What image though? First thought was keep it small and simple, an animal silhouette, perhaps a butterfly but oh bugger hasn’t that been done to perfection by Messrs Evil and Walker already. Maybe a Leopard, but you couldn’t compete with Bansky’s Tag Leopard in the show. Then slowly slowly the penny dropped – how about a Lion based image.


The story behind the name No Lions In England is that the lyrical wizard Ian Brown, previously lead singer in the Stone Roses, subsequently multiple album releasing god-like genius and also long standing street art aficionado many years ago was in a group panel discussion on TV when a demonised rasta man leaps up and started querying where the lions on the England badge came from as there had never been any lions in England. Ian Brown went on to record the track No Lions In England with a thumping bass line so low the bass strings hang somewhere down near the guitarist's ankles.

Having adopted the monikor about 4 years ago, it just seemed a good idea to create an image involving the three lions of the England football badge, and add red crosses through them.

After breakfast, an image of the badge was found on the net, tidied up, transferred to cardboard and luckily having an unused set of Stanley knive blades, the lion stencil was born. The cross was simple, and my daughter drew the words.

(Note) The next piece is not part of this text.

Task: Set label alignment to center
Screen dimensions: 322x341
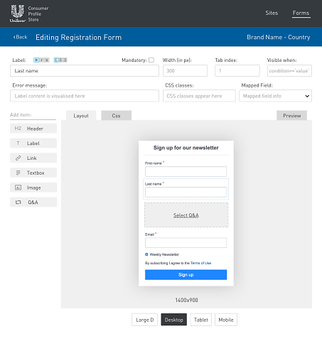Action: click(60, 60)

We checked in at Cans Festival reception,
“you got a stencil?”
“you got cans?”

Some marshall guy allocating spaces comes over and takes us to the Colditz barrier separating the rock-up-and-spray talent from the rubber-neckers and suggests we slap ours under the Eelus tag. He then got us the black and the red sprays. By this time I realised the wall was as rough as a badgers rear end and as grubby as an ant-eaters breakfast, so our new friend gets us some white to prep. I believe this guy, dark top heavy mop of curly hair if that helps, may work for PoW though we hadn’t met before, and credit to him, he couldn’t have been more encouraging and helpful – we salute you.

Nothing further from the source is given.